Koons’ 10-foot tall sculpture reportedly took 20 years to complete and is currently on display at the Whitney Museum of American Art in New York as part of the artist’s exhibition called “Jeff Koons: A Retrospective.” The exhibition is Koons’ first major museum presentation in New York City and is the first time that almost the entire Marcel Breuer building is utilized for the work of a single artist. “Jeff Koons: A Retrospective” will be at Whitney through October 19.
Burgerman announced that he would set up a pop-up stall outside the Whitney Museum on August 2 to display and sell his miniature versions of the Play-Doh sculpture.
According to Burgerman on his website,
It is more real than the real thing.
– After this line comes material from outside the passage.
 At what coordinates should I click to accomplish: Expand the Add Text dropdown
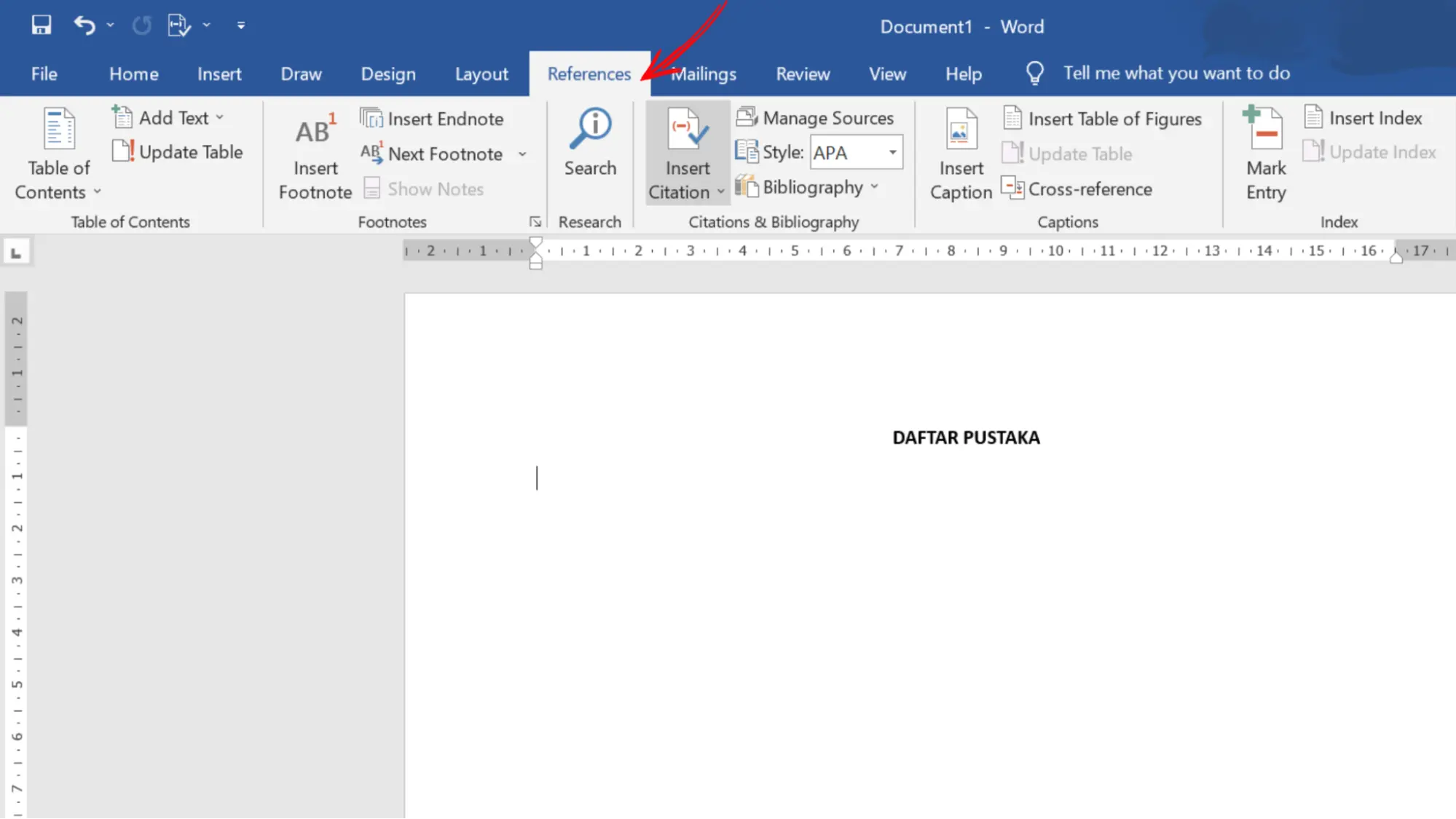(221, 116)
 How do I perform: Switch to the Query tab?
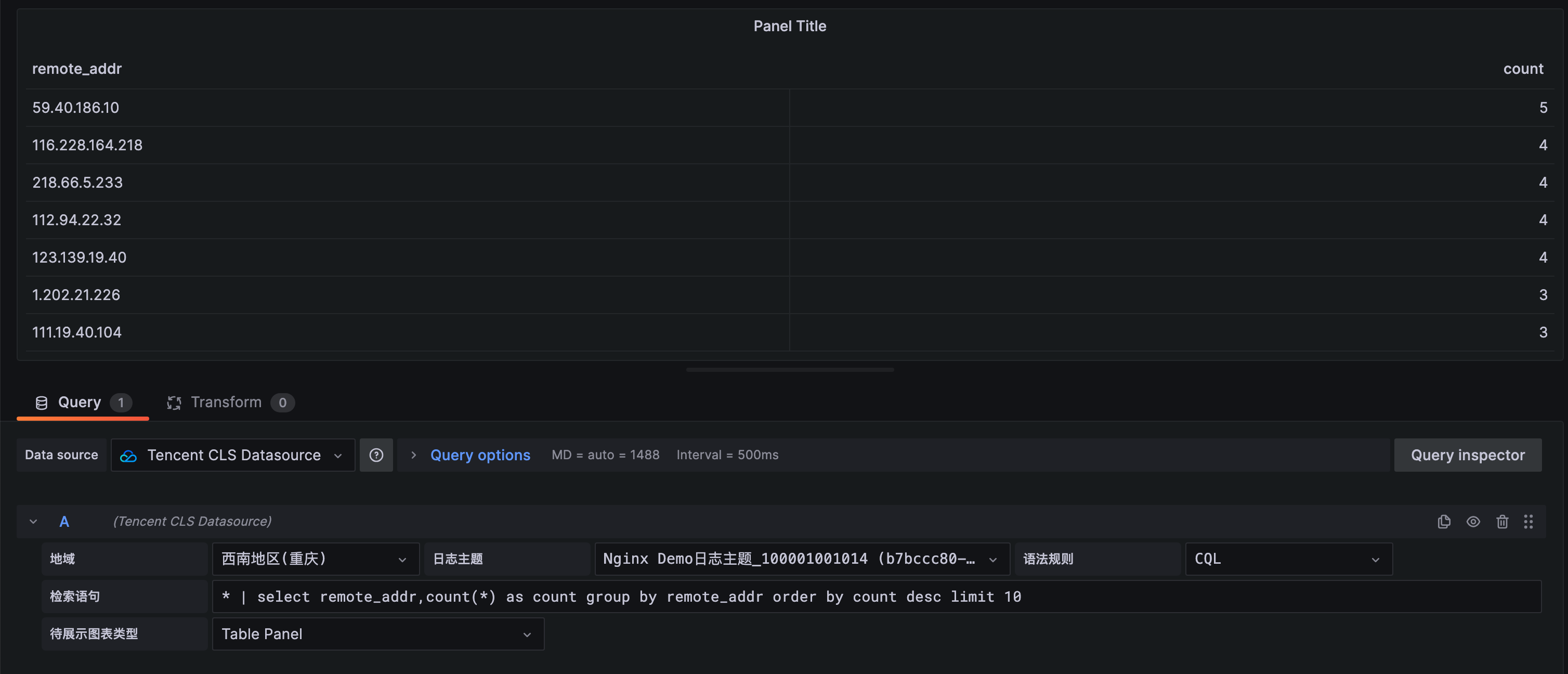[x=80, y=403]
Instead of taking 20 years to make, it only took about 20 seconds. It’s pretty cheap too.
The Play-Doh mini replicas are encased in a 3 x 3 x 3 inch clear display box and come with a certificate of authenticity.
Based on Burgerman’s blog post about Small Edition, it seems the idea for creating the miniature sculptures came from a statement made by Jeff Koons at an H&M; party to celebrate the launch of Koons’ limited edition “Balloon Dog” purse. Koons explained that he wants his work to be accessible to people. Burgerman writes that through Small Edition people can now access Koons’ work, and based on the updates on his Facebook page, it seems some people have taken advantage of the opportunity and purchased their own Small Edition sculpture.
Jon Burgerman is based in New York City and is known for his “Doodle” art style. His art is described as a mix of pop culture, urban art, and fine art, and he has created art in various forms including large-scale murals, canvases, sculptures, toys, clothing, design, print, and even human skin in the form of tattoos or temporary drawings.